#### Metin alıntısı
● ● ● ●

Üç kardeş yaz günleri berber salonunun önünde gazoz satarlardı. Ara sıra ben de onlara katılırdım. Bir masanın üzerinde halden alınmış uzunca bir kalıp buz bulunurdu. Üzerine gazoz şişeleri yerleştirilir ve çevire çevire soğutulurdu. Bir süre sonra şişelerin altındaki buz erir ve şişelerin sığacağı yuvarlak boşluklar oluşurdu. “Buz gibi gazoz, otuz iki dişe keman çaldırmazsa para yok!” diye bağırırdık. Satılan gazozun kapağını açmak için şişeyi yere dik tutup bir testereyle tüm gücümüzle aşağıdan yukarıya doğru gazoz kapağının kenarına vurunca kapak pat diye bir ses çıkararak havaya fırlar, şişenin içindeki gazoz köpürürdü. Günümüzde gerçeği bilen bazı arkadaşlarımı kızdırmak amacıyla “Ben bu günlere kolay gelmedim, zamanında Hacıbayram sokaklarında gazoz satarak geçindim!” diye övünme taklidi yapıyorum. Gerçekte benim yaptığım arkadaşlarımla birlikte olmak, biraz da eğlenmek amacından başka bir şey değildi.

 

1951 yılında Devrim İlkokulunu bitirmemin ardından toplanan aile konseyimiz eğitimimi Saint-Joseph Fransız Lisesinde sürdürmeme karar verdi. Aynı yılın Eylül ayında, yedi senelik bir süre için, İstanbul’a frerler okuluna yollandım. Orada yatılı öğrenci olarak okuyacak, hafta sonları halamlara çıkacaktım. Yatılılar için haftada bir gün okula berber geliyor, öğleden önce orta, öğleden sonra da lise bölümünün öğrencilerini tıraş ediyordu. O sabah etütte dolaştırılan bir kağıda adlarımızı yazar, dersler sürerken de tıraş olma sıramızı beklerdik. Tıraşı özellikle sözlüye kalkma olasılığımız olan günlere denk düşürmeye çaba gösterirdik. İstanbul’da okul dışında doğru dürüst bir berberim olamadı. Artık saçlarımızı uzatabiliyorduk. Abartmamak koşuluyla çeşitli saç örneklerine izin vardı. Ben saçlarımı sol taraftan ikiye ayırıyor, saçın bol olduğu bölümü de abartarak geriye doğru tarıyordum. Gün boyunca saçlarımın görüntüsü bozulmasın diye  briyantin kullanıyordum.

● ● ● ●

Kelime ve öğe konumu verileri:
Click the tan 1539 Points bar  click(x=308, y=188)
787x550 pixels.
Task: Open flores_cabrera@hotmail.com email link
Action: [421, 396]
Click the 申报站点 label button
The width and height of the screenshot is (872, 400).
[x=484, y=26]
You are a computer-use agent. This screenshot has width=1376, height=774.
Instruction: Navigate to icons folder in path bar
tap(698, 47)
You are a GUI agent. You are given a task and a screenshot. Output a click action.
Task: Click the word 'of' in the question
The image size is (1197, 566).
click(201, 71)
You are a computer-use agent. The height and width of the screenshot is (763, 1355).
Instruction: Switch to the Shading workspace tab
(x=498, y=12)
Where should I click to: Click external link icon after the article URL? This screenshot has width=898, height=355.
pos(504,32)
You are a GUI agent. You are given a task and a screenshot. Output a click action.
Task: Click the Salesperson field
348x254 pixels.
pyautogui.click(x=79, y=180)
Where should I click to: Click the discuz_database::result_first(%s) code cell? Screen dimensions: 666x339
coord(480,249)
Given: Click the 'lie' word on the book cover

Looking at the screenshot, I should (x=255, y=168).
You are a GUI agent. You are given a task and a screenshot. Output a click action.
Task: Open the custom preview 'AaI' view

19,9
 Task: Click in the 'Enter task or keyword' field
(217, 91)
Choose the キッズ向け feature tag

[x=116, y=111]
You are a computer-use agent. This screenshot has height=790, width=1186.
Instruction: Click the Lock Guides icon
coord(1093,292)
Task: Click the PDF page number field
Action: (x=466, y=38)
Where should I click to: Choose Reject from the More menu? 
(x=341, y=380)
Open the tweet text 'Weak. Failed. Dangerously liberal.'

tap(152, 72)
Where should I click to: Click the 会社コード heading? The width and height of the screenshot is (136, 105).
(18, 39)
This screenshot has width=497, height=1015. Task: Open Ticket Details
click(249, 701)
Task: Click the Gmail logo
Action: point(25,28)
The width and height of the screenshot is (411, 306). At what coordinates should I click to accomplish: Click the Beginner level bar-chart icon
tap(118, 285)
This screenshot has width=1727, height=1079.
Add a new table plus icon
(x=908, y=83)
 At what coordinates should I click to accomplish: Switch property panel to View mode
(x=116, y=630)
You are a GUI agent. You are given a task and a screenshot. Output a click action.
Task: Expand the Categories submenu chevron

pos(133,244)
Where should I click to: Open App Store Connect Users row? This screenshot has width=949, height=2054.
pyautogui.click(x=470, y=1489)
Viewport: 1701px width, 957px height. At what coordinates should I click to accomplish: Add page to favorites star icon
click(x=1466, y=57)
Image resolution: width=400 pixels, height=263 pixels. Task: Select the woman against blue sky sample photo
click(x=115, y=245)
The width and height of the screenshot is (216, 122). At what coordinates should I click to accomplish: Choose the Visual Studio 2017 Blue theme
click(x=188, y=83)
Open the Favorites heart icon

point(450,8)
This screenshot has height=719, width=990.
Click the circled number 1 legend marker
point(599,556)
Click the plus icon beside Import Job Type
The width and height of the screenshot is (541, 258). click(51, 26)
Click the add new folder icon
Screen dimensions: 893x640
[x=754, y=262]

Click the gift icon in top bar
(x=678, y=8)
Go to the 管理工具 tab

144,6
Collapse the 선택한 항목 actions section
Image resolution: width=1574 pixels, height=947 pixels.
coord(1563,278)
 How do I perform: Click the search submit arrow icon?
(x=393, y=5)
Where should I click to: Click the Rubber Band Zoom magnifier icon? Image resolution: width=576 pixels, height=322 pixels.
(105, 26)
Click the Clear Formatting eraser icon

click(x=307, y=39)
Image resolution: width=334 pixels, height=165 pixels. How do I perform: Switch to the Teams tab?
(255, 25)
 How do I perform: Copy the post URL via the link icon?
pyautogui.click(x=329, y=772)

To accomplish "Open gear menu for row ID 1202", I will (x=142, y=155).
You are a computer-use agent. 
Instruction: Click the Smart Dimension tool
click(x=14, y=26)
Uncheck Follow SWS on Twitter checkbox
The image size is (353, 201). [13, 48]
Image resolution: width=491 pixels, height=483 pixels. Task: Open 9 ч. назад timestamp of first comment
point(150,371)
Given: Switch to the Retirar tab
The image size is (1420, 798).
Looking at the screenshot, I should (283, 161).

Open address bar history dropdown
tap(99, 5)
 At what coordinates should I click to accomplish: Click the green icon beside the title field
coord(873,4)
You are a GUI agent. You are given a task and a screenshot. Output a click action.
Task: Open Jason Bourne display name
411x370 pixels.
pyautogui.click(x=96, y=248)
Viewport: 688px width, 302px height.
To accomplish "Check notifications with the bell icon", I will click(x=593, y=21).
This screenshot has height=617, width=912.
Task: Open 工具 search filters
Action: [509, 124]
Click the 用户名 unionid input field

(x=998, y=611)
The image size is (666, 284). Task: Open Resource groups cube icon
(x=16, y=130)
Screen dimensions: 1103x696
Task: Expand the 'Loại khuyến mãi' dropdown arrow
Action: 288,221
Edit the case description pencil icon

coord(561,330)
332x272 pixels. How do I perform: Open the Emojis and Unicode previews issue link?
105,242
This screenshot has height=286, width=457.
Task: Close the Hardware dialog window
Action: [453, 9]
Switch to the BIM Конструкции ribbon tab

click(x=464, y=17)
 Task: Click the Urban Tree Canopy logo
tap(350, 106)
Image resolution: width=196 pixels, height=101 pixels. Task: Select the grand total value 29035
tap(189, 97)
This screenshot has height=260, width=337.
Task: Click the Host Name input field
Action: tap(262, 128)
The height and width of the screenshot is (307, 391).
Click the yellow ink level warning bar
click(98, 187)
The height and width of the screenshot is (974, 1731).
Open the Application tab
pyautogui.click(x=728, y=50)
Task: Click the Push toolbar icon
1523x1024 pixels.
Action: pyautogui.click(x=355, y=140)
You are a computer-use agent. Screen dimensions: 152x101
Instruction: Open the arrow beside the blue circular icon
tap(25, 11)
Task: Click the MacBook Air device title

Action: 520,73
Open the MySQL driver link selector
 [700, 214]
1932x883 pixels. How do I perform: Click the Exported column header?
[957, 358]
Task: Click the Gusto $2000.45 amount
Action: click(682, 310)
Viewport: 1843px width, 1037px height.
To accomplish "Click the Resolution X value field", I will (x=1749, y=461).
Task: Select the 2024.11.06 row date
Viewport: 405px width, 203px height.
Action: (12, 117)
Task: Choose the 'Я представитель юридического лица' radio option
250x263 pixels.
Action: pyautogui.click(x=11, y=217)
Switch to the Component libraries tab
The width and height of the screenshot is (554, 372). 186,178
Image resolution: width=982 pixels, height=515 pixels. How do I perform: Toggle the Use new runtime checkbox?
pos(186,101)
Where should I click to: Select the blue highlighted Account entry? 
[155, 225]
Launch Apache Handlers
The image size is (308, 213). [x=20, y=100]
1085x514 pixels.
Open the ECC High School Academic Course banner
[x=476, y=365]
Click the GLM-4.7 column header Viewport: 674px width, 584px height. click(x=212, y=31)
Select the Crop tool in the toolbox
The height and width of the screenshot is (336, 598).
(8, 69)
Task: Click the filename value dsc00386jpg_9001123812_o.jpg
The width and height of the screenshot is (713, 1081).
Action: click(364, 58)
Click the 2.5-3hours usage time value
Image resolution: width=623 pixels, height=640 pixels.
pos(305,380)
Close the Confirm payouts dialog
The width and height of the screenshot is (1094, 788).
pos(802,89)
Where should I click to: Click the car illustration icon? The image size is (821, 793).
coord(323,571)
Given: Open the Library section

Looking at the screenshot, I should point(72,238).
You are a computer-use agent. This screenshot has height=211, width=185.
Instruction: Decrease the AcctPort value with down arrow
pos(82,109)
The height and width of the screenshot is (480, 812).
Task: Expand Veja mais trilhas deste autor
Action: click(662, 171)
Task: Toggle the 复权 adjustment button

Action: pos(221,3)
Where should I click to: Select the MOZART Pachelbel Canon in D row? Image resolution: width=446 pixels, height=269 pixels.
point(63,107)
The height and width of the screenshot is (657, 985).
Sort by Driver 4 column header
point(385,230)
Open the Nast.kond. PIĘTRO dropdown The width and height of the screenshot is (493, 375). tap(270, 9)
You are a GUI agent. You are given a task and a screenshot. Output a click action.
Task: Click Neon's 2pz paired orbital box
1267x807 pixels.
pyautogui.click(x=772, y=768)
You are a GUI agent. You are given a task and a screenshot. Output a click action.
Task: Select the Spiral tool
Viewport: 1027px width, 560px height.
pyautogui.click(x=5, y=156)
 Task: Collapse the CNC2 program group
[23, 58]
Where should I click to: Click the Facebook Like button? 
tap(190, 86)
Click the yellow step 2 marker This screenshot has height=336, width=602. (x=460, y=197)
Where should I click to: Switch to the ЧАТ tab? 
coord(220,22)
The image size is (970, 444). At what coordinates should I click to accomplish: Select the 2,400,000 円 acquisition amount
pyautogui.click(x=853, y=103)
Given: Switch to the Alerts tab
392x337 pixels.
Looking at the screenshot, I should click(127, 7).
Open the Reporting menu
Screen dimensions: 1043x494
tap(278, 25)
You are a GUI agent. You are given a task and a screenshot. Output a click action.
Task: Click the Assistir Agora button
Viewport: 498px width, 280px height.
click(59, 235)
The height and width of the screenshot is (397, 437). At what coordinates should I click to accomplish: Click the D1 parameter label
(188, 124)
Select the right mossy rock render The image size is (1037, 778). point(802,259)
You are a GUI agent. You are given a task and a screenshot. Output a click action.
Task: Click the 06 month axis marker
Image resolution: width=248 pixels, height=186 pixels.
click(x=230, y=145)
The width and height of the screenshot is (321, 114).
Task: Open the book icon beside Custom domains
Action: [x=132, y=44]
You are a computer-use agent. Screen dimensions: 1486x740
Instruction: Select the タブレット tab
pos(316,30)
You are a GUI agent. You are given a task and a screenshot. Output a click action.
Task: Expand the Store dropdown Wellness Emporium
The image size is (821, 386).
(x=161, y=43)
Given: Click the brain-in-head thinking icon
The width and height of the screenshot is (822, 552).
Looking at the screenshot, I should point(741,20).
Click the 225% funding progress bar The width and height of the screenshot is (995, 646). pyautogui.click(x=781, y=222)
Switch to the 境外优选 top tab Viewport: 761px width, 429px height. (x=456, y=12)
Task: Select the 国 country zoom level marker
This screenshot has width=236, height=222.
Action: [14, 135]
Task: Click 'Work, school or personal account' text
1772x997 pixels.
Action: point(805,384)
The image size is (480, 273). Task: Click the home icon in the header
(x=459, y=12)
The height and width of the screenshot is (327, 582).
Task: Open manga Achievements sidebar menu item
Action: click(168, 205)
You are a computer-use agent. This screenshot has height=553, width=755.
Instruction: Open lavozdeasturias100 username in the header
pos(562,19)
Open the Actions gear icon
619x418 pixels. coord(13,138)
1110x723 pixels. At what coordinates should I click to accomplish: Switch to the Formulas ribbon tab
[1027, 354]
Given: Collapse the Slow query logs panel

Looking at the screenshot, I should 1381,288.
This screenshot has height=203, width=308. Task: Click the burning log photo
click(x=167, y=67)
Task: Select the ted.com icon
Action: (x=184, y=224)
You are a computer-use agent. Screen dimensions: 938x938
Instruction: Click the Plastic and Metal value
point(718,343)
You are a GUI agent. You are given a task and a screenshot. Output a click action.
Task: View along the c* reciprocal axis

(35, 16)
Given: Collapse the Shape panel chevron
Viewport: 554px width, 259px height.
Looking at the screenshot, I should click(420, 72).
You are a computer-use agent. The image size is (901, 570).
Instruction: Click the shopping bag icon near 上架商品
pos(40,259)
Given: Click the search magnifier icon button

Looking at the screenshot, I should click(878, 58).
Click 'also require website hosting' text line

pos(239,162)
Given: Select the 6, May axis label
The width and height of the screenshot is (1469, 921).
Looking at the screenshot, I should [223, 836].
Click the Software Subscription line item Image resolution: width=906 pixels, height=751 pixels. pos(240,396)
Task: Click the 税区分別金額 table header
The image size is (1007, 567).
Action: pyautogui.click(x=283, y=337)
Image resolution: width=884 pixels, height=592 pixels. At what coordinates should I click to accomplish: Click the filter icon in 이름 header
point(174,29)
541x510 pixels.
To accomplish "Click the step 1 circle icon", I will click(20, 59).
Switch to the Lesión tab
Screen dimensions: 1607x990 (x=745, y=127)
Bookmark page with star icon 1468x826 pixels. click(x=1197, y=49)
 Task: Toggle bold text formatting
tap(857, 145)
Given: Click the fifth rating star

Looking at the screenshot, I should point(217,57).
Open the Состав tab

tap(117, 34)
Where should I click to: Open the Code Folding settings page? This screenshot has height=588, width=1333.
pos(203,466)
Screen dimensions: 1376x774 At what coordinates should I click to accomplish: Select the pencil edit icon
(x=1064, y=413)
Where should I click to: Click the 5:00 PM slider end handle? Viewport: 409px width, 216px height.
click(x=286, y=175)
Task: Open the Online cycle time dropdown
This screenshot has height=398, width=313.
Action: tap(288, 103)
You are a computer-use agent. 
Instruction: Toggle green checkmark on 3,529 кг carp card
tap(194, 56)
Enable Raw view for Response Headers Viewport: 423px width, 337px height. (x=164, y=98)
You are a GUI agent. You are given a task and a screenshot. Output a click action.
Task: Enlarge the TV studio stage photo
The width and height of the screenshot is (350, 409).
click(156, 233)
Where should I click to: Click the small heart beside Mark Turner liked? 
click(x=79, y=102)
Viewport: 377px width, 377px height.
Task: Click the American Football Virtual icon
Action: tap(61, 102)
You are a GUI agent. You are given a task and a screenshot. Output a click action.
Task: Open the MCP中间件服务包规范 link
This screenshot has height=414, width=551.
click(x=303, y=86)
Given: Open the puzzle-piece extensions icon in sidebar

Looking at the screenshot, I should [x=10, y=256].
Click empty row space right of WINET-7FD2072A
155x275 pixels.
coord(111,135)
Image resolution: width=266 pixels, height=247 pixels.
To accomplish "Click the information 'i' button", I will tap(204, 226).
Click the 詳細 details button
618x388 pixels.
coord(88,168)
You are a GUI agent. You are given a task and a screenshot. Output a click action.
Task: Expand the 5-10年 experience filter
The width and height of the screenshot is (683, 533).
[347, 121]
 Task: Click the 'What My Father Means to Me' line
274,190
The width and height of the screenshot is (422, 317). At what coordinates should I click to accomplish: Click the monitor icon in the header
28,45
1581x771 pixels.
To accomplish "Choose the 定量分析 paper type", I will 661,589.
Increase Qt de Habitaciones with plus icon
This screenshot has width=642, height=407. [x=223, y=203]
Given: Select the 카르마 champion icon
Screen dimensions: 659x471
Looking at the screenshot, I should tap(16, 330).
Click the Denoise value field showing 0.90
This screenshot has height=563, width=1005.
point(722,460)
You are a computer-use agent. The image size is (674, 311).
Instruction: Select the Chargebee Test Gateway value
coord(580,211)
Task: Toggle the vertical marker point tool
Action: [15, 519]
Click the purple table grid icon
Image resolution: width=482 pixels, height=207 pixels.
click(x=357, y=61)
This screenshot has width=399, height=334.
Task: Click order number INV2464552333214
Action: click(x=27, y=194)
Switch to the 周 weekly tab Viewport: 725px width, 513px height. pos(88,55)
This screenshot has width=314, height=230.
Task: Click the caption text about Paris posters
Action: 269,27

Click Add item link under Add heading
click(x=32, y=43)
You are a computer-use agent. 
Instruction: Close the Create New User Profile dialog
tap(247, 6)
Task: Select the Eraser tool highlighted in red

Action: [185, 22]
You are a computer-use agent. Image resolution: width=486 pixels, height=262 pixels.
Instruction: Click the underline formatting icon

● ● ● ●

#### Yapılacak çalışmalar
1) Berber anılarını anlatan metnin “1951 yılında Devrim İlkokulunu” diye başlayan paragrafını, temel bilgileri korunacak biçimde kısa bir madde listesine dönüştürün.
2) Berber anılarını anlatan metni, son cümlesinin ardından kaldığı yerden sürdürün.

#### Görevlerin yanıtları
1)
- 1951'de Devrim İlkokulu bitince aile konseyi, eğitimin Saint-Joseph Fransız Lisesinde sürmesine karar verdi.
- Aynı yılın Eylül ayında yedi yıllığına İstanbul'daki frerler okuluna yatılı olarak gönderildi ve hafta sonlarını halasının evinde geçirdi.
- Okula haftada bir gün berber geliyordu. Öğleden önce orta kısmı, öğleden sonra lise kısmını tıraş ediyordu.
- Öğrenciler etütte dolaşan bir kâğıda adlarını yazıyor, ders sırasında sıralarını bekliyordu.
- Tıraşı, sözlüye kalkma olasılığı olan günlere denk getirmeye çalışıyorlardı.
- İstanbul'da okul dışında düzgün bir berberi olmadı.
- Saç uzatmak serbestti ve abartılmadıkça farklı saç modellerine izin veriliyordu.
- Saçını soldan ayırıp gür tarafı geriye doğru tarıyor, gün boyu bozulmasın diye briyantin sürüyordu.

2)
Fransız okulunda yılda ikişer haftalık iki büyük tatilimiz vardı: Noel ve Paskalya tatilleri. Bu tatilleri iple çeker, günü gelince de Ankara’ya dönmekten sonsuz mutluluk duyardım. Orta üçün Noel tatilinde beni bir sürpriz bekliyordu. Evimiz Hacıbayram’dan İskitler’e taşınmıştı. Yeni evimizdeki biraz abartılmış karşılama töreni ve kahvaltının ardından saçlarımın iki aydır makas görmemiş haline bakan annem “Papaz okulunda okumaktan sen de papaza dönmüşsün. Doğru berbere!” dedi. İskitler’deki mahalle berberi Ali Bey’le tanışmam böyle oldu. İki katlı bir evin zemin katının bir odasında, tek koltuklu bir dükkanı olan ve bir başına çalışan Ali Bey beni o tarihten sonra üniversitenin üçüncü sınıfına gelinceye dek tıraş etti. İlk sakal tıraşımı da o yaptı. Usturanın özellikle boğaz bölgemde dolaşmasından huzursuzluk duyar, bunu kendisine belli etmemeye çalışırdım. Kış aylarında sobasının üzerinde sürekli çaydanlık bulundurur, sakal tıraşı için sıcak suyu oradan alırdı. Laf aramızda, fena da çay demlemezdi. Yalnız sürekli dinlediği polis radyosundan pek hoşlanmazdım, bunu sanırım suratımın asılmasından anlar, sesini biraz kısar ama kesinlikle tümden kapatmaz, ya da istasyon değiştirmezdi. Saç biçimim değişmemişti. Yine ikiye ayırıyordum. Briyantin kullanmaktan vazgeçmiştim. Sakal tıraşı olduğumdan beri ipince bir bıyığım vardı. Ayhan Işık’tan öykünerek bıyığımın üst kısmını kazıyordum. İlginçtir, Fransız lisesinde bıyık yasak değildi.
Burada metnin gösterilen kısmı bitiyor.